Even with this formal step, however, it will be several years before construction on the project can begin.
Avangrid, the lease holder for the Kitty Hawk Wind Energy Area (WEA), said that when completed, the project will produce enough “clean energy” to power 700,000 homes.
Back in 2017, Avangrid won the rights to lease more than 122,000 acres in the Atlantic off Kitty Hawk with a bid of just over $9 million. The company already operates the Amazon Wind Farm in Pasquotank and Perquimans counties.
BOEM’s official Announcement of Intent to prepare an Environmental Impact Statement (EIS) falls within the original schedule for full development of the offshore WEA. There is a 30-day public comment period that begins August 1. Because of COVID restrictions there are no in-person meetings scheduled.
Public input is an important part of an EIS and is always included in the final approved document. Typically a Draft EIS is issued, one that will undergo revisions before a final EIS is approved. The BOEM timeline calls for the impact statement to be completed by August 2023.
After approval of an EIS there are very few steps left before construction can begin by late 2023 or early 2024.
Although the Kitty Hawk WEA is, at this point in time, the largest potential East Coast WEA, other areas in federal waters are being considered, including the waters off Massachusetts and New York.

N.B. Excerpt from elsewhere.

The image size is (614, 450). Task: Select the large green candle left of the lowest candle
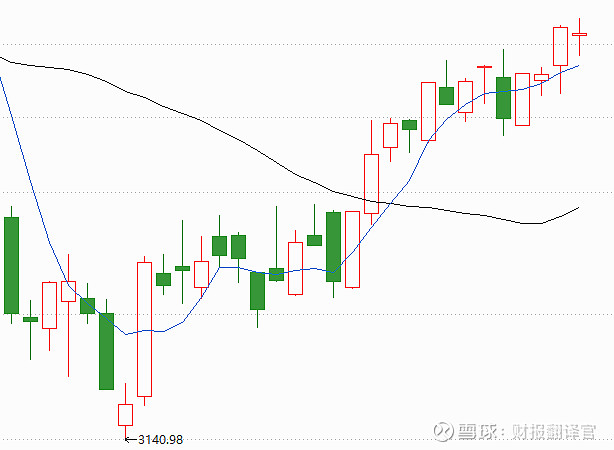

The additional areas under consideration are consistent with an initiative announced in March of this year to develop 19 Gigawatts of offshore wind energy by the year 2030.
In addition to the federal action, North Carolina, Virginia and Maryland have signed a Memo of Understanding to create the Southeast and Mid-Atlantic Regional Transformative Partnership for Offshore Wind Energy Resources (SMART-POWER), hoping to facilitate cooperation among the states as they develop their offshore energy resources.
Morgan Pitts, Communications Manager for Avangrid, sees the SMART-POWER agreement as key to developing offshore wind energy.
“We believe it will play a key role to help establish North Carolina, Virginia and Maryland as a hub for the offshore wind industry,” he said.
The three virtual meetings for public comment on the project will be held on Tuesday, Aug. 10 at 5:30 p.m., Thursday, August 12 at 1:00 p.m. and Tuesday, Aug. 17 at 5:30 p.m.